Work to be completed: Each line below is to be written out once more, precisely as given.

Stored data entries:
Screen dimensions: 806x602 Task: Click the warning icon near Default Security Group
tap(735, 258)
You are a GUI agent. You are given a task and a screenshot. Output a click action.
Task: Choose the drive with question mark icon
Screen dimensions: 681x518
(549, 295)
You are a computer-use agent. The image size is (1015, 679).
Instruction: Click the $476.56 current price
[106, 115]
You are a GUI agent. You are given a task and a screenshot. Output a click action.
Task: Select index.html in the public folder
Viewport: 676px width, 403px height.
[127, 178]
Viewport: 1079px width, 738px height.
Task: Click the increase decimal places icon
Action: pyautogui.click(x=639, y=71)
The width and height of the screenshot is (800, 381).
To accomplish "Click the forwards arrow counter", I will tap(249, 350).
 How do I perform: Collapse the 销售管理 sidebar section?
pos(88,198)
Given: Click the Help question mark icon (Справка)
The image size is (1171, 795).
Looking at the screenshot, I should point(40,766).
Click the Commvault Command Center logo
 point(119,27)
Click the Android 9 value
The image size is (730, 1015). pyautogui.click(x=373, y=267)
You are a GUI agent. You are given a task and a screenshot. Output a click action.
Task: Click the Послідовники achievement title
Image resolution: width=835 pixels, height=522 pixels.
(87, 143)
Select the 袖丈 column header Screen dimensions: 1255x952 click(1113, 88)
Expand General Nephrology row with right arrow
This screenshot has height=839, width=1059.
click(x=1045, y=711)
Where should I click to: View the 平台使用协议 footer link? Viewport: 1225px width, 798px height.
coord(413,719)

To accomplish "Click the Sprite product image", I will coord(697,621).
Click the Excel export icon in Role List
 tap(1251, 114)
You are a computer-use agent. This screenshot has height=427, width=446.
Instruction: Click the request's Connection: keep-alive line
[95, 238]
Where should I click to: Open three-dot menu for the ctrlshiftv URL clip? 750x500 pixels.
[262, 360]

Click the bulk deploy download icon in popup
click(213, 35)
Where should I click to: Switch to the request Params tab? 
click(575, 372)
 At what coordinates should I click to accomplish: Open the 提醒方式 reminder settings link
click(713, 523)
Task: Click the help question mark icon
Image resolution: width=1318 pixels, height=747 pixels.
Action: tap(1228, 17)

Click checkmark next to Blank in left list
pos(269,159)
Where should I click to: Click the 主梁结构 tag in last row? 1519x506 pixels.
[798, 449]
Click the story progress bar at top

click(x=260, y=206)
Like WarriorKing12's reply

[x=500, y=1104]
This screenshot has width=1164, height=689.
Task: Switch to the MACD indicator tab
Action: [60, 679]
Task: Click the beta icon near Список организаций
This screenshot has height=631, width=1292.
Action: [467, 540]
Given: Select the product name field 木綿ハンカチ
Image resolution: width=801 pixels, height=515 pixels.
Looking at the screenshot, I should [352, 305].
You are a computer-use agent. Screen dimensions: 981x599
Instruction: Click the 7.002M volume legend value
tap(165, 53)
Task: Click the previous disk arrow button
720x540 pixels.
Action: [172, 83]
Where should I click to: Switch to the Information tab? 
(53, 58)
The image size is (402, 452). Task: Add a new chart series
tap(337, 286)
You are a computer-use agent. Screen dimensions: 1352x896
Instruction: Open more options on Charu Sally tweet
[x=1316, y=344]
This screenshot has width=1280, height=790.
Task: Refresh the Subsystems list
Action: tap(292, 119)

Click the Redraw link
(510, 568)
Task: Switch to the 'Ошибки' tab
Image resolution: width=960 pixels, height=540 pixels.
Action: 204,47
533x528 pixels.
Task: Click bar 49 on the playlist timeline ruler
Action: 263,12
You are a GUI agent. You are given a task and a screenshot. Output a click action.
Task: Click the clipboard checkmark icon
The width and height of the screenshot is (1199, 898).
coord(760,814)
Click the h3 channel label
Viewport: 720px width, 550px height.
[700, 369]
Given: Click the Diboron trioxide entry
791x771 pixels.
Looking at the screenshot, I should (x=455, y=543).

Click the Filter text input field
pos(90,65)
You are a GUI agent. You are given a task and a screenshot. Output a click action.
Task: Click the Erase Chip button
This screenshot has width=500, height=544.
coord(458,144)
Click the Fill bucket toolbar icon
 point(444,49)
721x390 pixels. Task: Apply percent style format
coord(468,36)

Response to the exercise:
Screen dimensions: 806x602 Task: Click the warning icon near Default Security Group
tap(735, 258)
You are a GUI agent. You are given a task and a screenshot. Output a click action.
Task: Choose the drive with question mark icon
Screen dimensions: 681x518
(549, 295)
You are a computer-use agent. The image size is (1015, 679).
Instruction: Click the $476.56 current price
[106, 115]
You are a GUI agent. You are given a task and a screenshot. Output a click action.
Task: Select index.html in the public folder
Viewport: 676px width, 403px height.
[127, 178]
Viewport: 1079px width, 738px height.
Task: Click the increase decimal places icon
Action: pyautogui.click(x=639, y=71)
The width and height of the screenshot is (800, 381).
To accomplish "Click the forwards arrow counter", I will tap(249, 350).
 How do I perform: Collapse the 销售管理 sidebar section?
pos(88,198)
Given: Click the Help question mark icon (Справка)
The image size is (1171, 795).
Looking at the screenshot, I should point(40,766).
Click the Commvault Command Center logo
 point(119,27)
Click the Android 9 value
The image size is (730, 1015). pyautogui.click(x=373, y=267)
You are a GUI agent. You are given a task and a screenshot. Output a click action.
Task: Click the Послідовники achievement title
Image resolution: width=835 pixels, height=522 pixels.
(87, 143)
Select the 袖丈 column header Screen dimensions: 1255x952 click(1113, 88)
Expand General Nephrology row with right arrow
This screenshot has height=839, width=1059.
click(x=1045, y=711)
Where should I click to: View the 平台使用协议 footer link? Viewport: 1225px width, 798px height.
coord(413,719)

To accomplish "Click the Sprite product image", I will coord(697,621).
Click the Excel export icon in Role List
 tap(1251, 114)
You are a computer-use agent. This screenshot has height=427, width=446.
Instruction: Click the request's Connection: keep-alive line
[95, 238]
Where should I click to: Open three-dot menu for the ctrlshiftv URL clip? 750x500 pixels.
[262, 360]

Click the bulk deploy download icon in popup
click(213, 35)
Where should I click to: Switch to the request Params tab? 
click(575, 372)
 At what coordinates should I click to accomplish: Open the 提醒方式 reminder settings link
click(713, 523)
Task: Click the help question mark icon
Image resolution: width=1318 pixels, height=747 pixels.
Action: tap(1228, 17)

Click checkmark next to Blank in left list
pos(269,159)
Where should I click to: Click the 主梁结构 tag in last row? 1519x506 pixels.
[798, 449]
Click the story progress bar at top

click(x=260, y=206)
Like WarriorKing12's reply

[x=500, y=1104]
This screenshot has width=1164, height=689.
Task: Switch to the MACD indicator tab
Action: [60, 679]
Task: Click the beta icon near Список организаций
This screenshot has height=631, width=1292.
Action: [467, 540]
Given: Select the product name field 木綿ハンカチ
Image resolution: width=801 pixels, height=515 pixels.
Looking at the screenshot, I should [352, 305].
You are a computer-use agent. Screen dimensions: 981x599
Instruction: Click the 7.002M volume legend value
tap(165, 53)
Task: Click the previous disk arrow button
720x540 pixels.
Action: [172, 83]
Where should I click to: Switch to the Information tab? 
(53, 58)
The image size is (402, 452). Task: Add a new chart series
tap(337, 286)
You are a computer-use agent. Screen dimensions: 1352x896
Instruction: Open more options on Charu Sally tweet
[x=1316, y=344]
This screenshot has width=1280, height=790.
Task: Refresh the Subsystems list
Action: tap(292, 119)

Click the Redraw link
(510, 568)
Task: Switch to the 'Ошибки' tab
Image resolution: width=960 pixels, height=540 pixels.
Action: 204,47
533x528 pixels.
Task: Click bar 49 on the playlist timeline ruler
Action: 263,12
You are a GUI agent. You are given a task and a screenshot. Output a click action.
Task: Click the clipboard checkmark icon
The width and height of the screenshot is (1199, 898).
coord(760,814)
Click the h3 channel label
Viewport: 720px width, 550px height.
[700, 369]
Given: Click the Diboron trioxide entry
791x771 pixels.
Looking at the screenshot, I should (x=455, y=543).

Click the Filter text input field
pos(90,65)
You are a GUI agent. You are given a task and a screenshot. Output a click action.
Task: Click the Erase Chip button
This screenshot has width=500, height=544.
coord(458,144)
Click the Fill bucket toolbar icon
 point(444,49)
721x390 pixels. Task: Apply percent style format
coord(468,36)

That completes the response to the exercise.